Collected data
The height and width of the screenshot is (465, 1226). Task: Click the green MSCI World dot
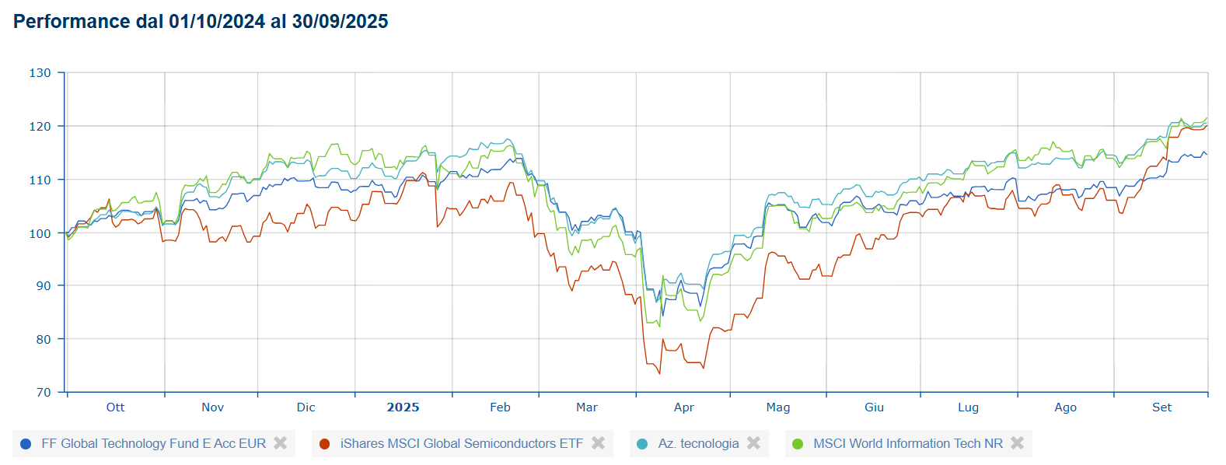coord(798,444)
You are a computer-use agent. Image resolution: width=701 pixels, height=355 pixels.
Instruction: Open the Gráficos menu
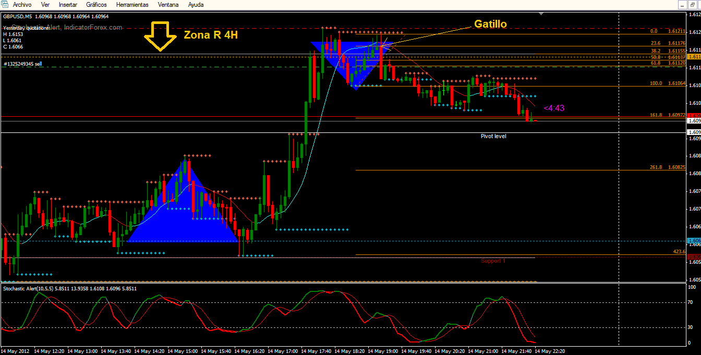click(x=96, y=5)
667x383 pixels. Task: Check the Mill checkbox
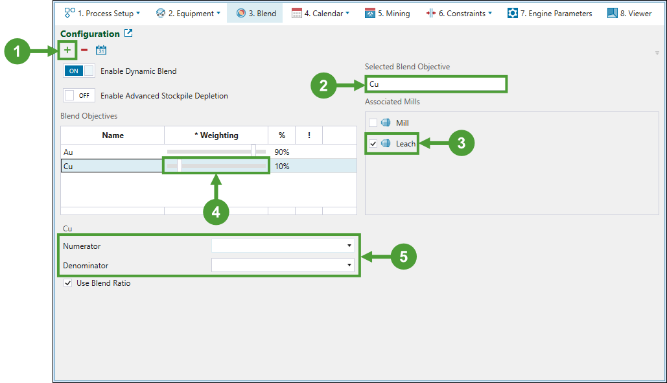pyautogui.click(x=373, y=123)

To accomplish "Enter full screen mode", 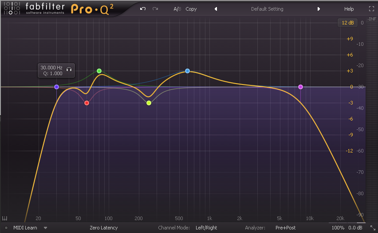I will (371, 9).
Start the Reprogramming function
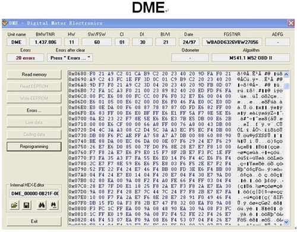Screen dimensions: 297x232 pos(34,147)
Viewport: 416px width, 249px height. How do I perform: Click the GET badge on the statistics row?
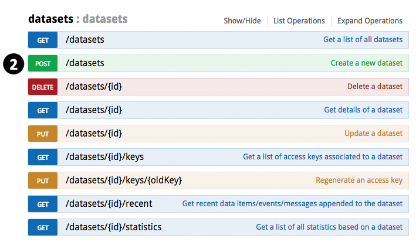pyautogui.click(x=43, y=227)
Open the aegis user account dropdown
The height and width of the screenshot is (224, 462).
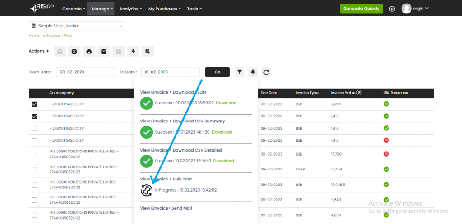tap(415, 9)
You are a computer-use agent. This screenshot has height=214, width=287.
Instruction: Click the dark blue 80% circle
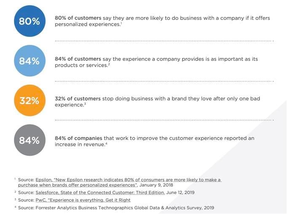29,21
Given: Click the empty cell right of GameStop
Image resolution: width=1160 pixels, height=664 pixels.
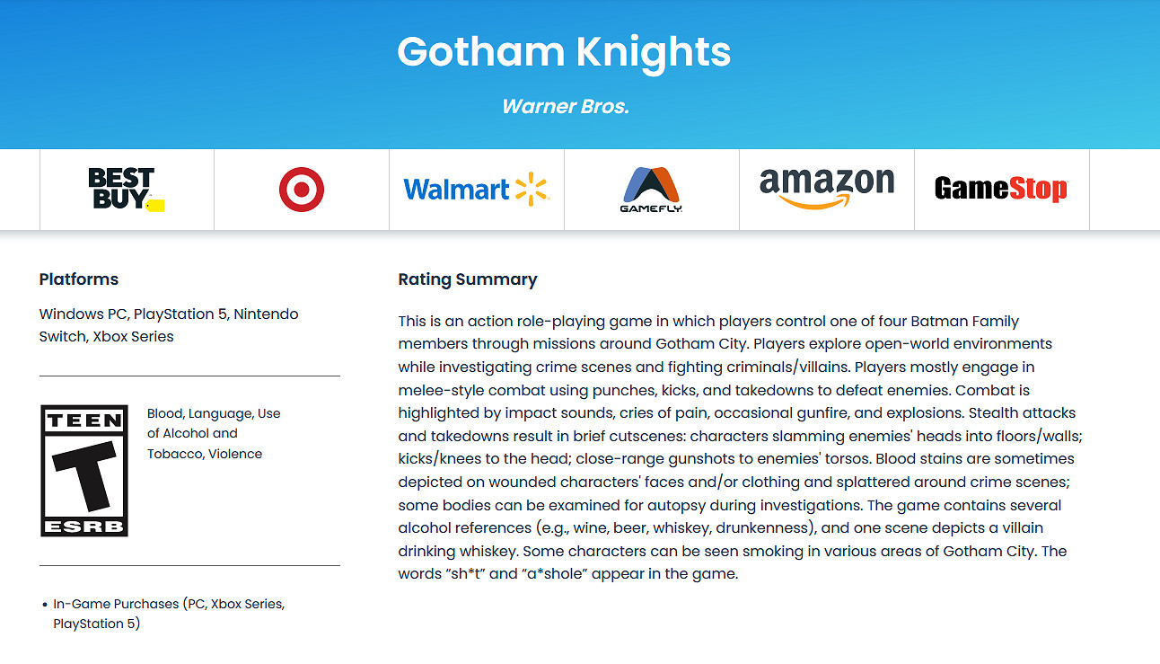Looking at the screenshot, I should click(x=1124, y=190).
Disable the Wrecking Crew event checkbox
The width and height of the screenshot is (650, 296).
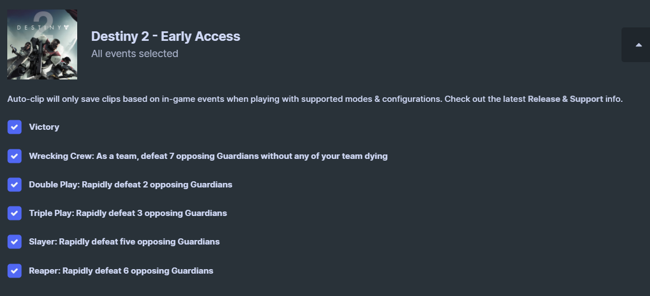[15, 156]
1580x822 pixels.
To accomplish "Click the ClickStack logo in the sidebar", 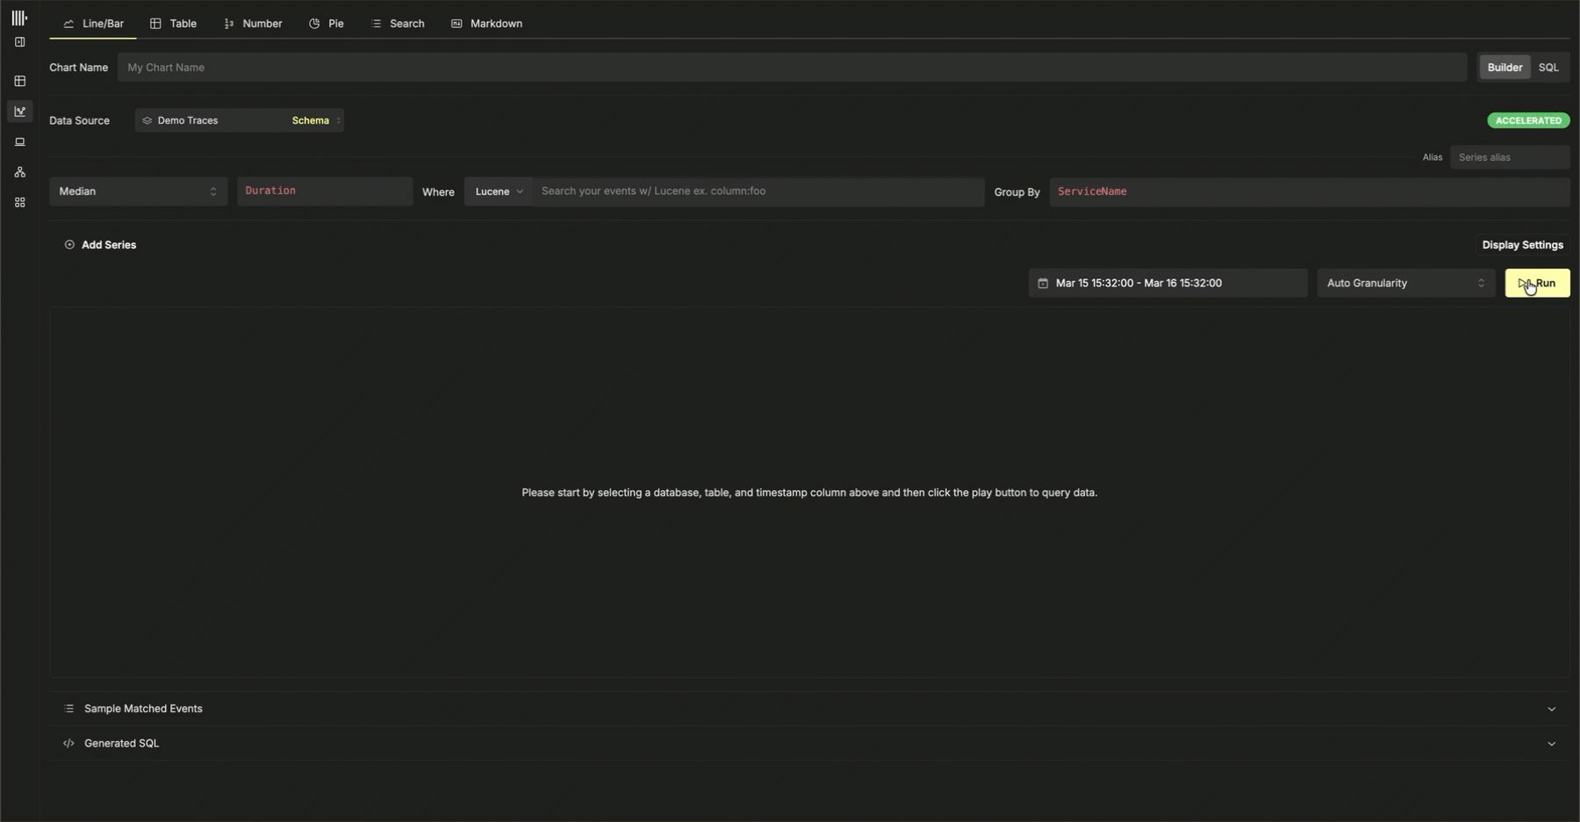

### Description of the task
Copy each line of the entries in which the string "computer" is found.

### Output of the exercise
You are a computer-use agent. Image resolution: width=701 pixels, height=355 pixels.
You are a computer-use agent. This screenshot has height=214, width=287.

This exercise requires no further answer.